Exploration of rice varieties

In fields under study, four rice varieties were planted. They are coded numerically in the data set. Let’s assign names to them and then compute mean yields by variety:

data.Set3$Variety <- "INIA Tacuarí"
data.Set3$Variety[which(data.Set3$Var == 2)] <- "El Pasol"
data.Set3$Variety[which(data.Set3$Var == 3)] <- "Perla"
data.Set3$Variety[which(data.Set3$Var == 4)] <- "INIA Olimar"
with(data.Set3, tapply(Yield, Variety, mean))
##     El Pasol  INIA Olimar INIA Tacuarí        Perla 
##     7064.099     7737.281     6931.632     9307.667
# pay attention to how to query which farmers planted a given variety
with(data.Set3, unique(Farmer[which(Variety == "INIA Tacuarí")]))
## [1] K I L D
## Levels: A B C D E F G H I J K L
with(data.Set3, unique(Farmer[which(Variety == "El Pasol")]))
## [1] K F J G H E A L C
## Levels: A B C D E F G H I J K L
with(data.Set3, unique(Farmer[which(Variety == "INIA Olimar")]))
## [1] B E H
## Levels: A B C D E F G H I J K L
with(data.Set3, unique(Farmer[which(Variety == "Perla")]))
## [1] A
## Levels: A B C D E F G H I J K L
library(lattice)
trellis.device(color = FALSE)
bwplot(Yield ~ Farmer | Variety, data = data.Set3, xlab = "Farmer") 

Based on above code and plot answer these questions: 1. Is there a substantial difference in yields between rice varieties? 2. How many farmers planted all of the varieties? 3. How many farmers used INIA Olimar? 4. How many farmers used Perla?

Summary

According to results of this exploratory analysis, it can be said that any farmer(s) obtain consistently better yields than the rest? Does climate have an important infuence on year-to-year variability? Does terrain have much effect on yield? Does variety have a strong association with yield? Does any other management variable have influence on yield?

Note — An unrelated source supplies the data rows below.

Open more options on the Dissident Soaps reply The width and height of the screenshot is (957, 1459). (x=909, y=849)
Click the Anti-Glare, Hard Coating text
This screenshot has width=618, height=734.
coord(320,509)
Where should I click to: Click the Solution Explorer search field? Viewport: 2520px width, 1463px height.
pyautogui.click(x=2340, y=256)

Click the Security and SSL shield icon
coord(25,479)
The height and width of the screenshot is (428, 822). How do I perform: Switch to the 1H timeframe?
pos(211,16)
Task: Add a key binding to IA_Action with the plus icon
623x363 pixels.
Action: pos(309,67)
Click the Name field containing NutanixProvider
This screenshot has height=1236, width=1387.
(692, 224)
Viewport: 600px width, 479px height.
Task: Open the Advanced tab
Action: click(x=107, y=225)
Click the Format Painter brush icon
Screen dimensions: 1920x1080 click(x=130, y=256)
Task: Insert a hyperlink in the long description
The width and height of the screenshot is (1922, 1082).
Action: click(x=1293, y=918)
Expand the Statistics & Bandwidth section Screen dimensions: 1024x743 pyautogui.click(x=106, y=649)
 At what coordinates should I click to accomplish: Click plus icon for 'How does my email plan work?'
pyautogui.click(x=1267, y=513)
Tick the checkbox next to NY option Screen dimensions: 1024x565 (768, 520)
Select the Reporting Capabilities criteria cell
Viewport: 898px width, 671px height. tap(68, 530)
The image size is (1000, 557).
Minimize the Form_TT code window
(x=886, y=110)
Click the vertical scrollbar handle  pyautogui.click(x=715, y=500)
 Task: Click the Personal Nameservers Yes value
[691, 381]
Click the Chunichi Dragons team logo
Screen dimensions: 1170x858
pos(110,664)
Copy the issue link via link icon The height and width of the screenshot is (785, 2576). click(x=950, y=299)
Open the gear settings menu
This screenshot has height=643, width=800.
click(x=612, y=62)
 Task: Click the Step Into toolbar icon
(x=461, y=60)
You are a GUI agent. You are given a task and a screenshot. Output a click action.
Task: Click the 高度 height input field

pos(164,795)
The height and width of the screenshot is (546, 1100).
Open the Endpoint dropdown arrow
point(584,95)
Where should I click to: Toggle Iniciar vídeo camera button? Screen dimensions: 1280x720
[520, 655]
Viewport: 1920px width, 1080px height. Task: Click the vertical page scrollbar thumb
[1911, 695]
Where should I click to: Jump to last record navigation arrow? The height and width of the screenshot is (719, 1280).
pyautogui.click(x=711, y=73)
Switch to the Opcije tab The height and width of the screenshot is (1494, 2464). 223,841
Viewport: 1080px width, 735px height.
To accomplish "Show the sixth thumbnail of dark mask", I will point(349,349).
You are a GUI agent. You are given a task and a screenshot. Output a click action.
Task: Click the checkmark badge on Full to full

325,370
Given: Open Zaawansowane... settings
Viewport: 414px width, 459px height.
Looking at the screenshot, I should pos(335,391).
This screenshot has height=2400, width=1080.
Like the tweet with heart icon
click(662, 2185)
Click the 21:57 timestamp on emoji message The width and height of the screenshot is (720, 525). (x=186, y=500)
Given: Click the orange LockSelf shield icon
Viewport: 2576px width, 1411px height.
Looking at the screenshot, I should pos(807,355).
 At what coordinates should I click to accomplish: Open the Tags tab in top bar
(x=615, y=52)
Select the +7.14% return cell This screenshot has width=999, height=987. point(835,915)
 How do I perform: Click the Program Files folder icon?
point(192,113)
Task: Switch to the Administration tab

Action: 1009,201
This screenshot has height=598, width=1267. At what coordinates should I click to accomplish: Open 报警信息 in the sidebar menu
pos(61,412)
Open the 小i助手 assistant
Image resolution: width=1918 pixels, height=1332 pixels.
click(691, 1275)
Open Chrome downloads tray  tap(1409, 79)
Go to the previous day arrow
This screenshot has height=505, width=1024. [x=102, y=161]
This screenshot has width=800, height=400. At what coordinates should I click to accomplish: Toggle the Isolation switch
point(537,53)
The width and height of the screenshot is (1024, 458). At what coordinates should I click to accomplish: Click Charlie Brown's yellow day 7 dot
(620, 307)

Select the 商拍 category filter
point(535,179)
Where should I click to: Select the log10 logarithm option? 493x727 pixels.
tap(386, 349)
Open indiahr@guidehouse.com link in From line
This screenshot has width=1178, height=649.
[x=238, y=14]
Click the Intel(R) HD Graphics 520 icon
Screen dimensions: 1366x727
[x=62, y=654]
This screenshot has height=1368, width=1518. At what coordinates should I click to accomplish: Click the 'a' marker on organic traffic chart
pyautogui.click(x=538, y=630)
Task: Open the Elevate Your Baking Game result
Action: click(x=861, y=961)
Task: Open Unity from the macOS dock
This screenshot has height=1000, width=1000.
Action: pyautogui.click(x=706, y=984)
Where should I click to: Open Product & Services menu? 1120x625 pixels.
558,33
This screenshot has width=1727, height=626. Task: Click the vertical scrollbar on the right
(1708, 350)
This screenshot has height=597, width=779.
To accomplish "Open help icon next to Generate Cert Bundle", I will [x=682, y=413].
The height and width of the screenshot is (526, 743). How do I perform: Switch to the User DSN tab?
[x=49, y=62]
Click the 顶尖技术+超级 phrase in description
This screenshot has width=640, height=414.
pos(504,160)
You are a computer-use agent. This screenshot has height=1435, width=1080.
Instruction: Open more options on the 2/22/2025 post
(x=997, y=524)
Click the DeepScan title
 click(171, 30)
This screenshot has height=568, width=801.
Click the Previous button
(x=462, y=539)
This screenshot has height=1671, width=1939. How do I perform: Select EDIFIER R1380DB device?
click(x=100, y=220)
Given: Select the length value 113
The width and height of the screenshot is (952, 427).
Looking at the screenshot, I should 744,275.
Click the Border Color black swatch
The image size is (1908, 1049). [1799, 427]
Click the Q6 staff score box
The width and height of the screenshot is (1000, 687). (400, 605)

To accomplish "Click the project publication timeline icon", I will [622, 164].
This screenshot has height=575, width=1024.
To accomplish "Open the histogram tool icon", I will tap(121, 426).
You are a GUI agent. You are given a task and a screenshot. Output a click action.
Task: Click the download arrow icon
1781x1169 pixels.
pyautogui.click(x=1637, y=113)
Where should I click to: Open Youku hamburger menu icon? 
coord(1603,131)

Now, it’s your turn to type code

Do not forget to replicate this exercise by typing the code. Remember: do not copy and paste. When you copy and paste, you almost always take a macro view and conclude with ‘claro, ya entiendo la logica’ (but you don’t). When you type it in line by line, you are seeing each line and are forced to inspect it more (and to try your own variations to improve it). As a result, you learn much better.

Again, it would of benefit if you apply code here to your own data.

REFERENCES

Plant, R.E., 2012. Spatial Data Analysis in Ecology and Agriculture using R. CRC Press, Boca Raton, FL.

Teetor, P., 2011. R Cookbox. O’Reilly, Sebastopol, CA.

Tukey, J.W., 1977. Exploratoty Data Analysis. Addison-Wesley, Reading, MA.